* Problem description *
Set every record down verbatim and omit the pictures.

* Collected data *
Content starts
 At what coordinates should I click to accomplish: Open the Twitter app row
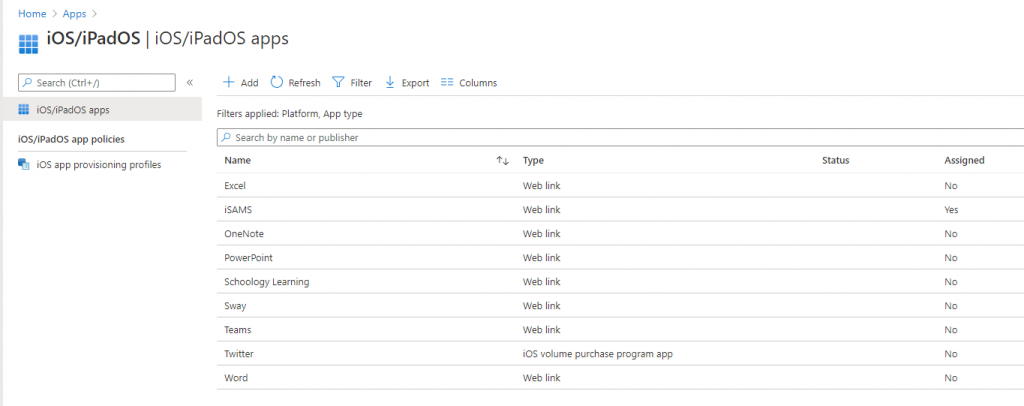tap(241, 354)
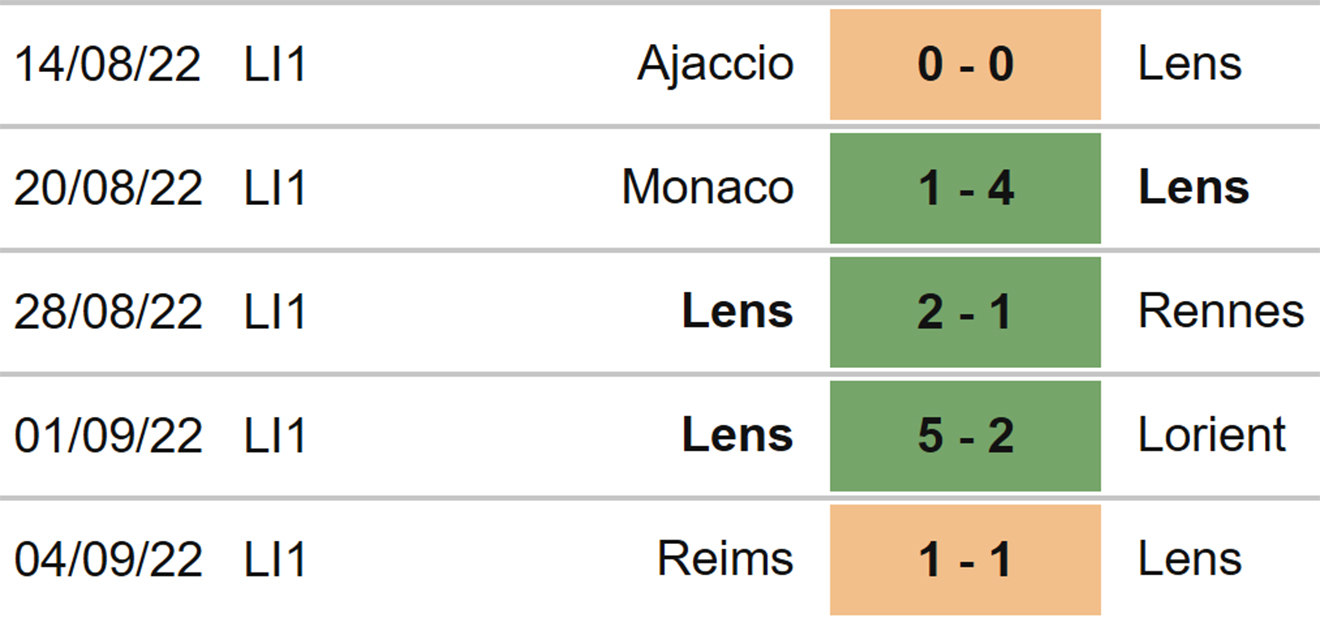Screen dimensions: 1320x618
Task: Click the 14/08/22 match date
Action: [x=108, y=65]
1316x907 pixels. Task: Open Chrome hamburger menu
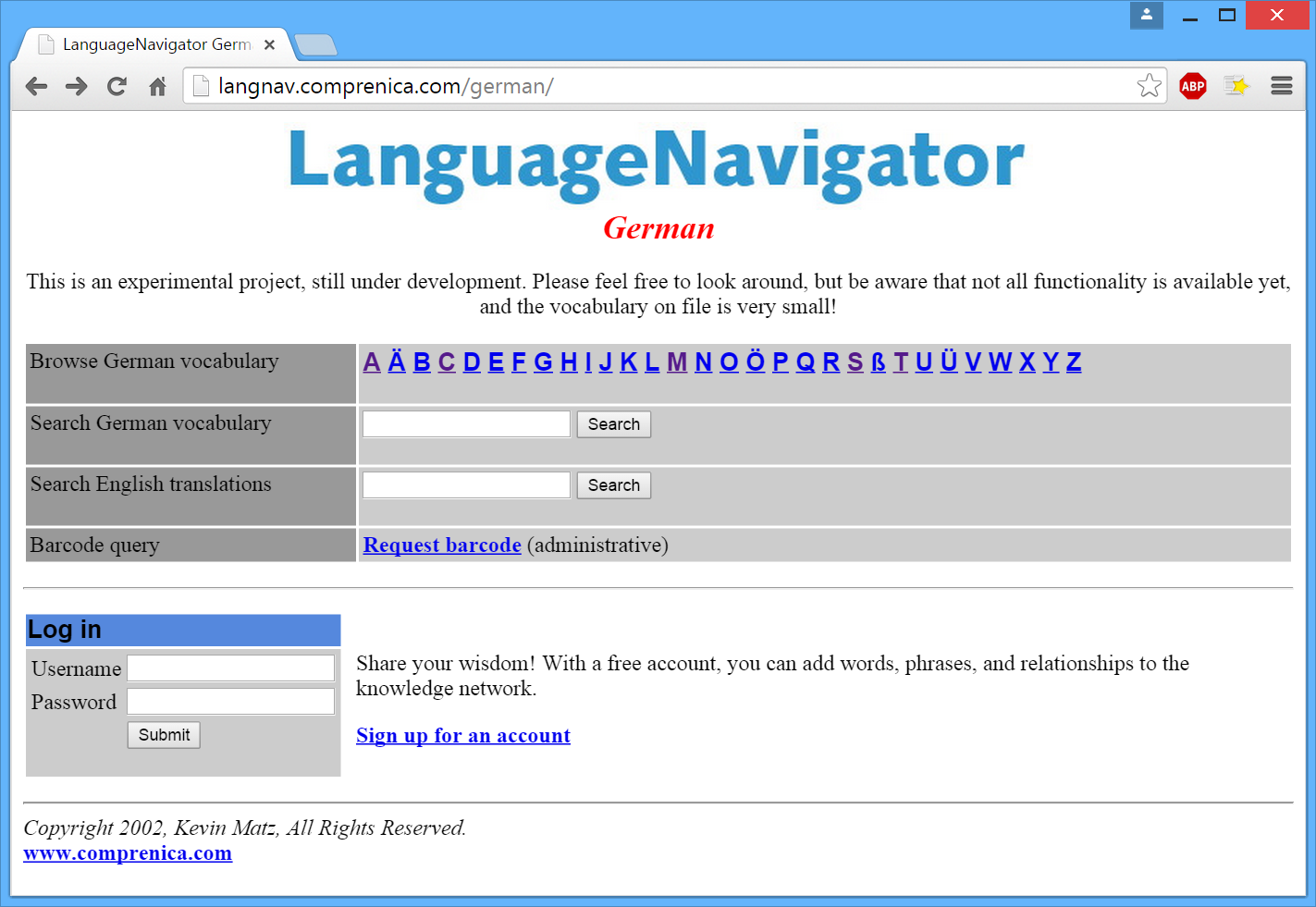click(x=1281, y=87)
Content ends
* Expected answer *
 At what coordinates should I click to accomplish: Open the Twitter app row
tap(241, 354)
Screen dimensions: 1320x618
Task: Click the 14/08/22 match date
Action: [x=108, y=65]
1316x907 pixels. Task: Open Chrome hamburger menu
click(x=1281, y=87)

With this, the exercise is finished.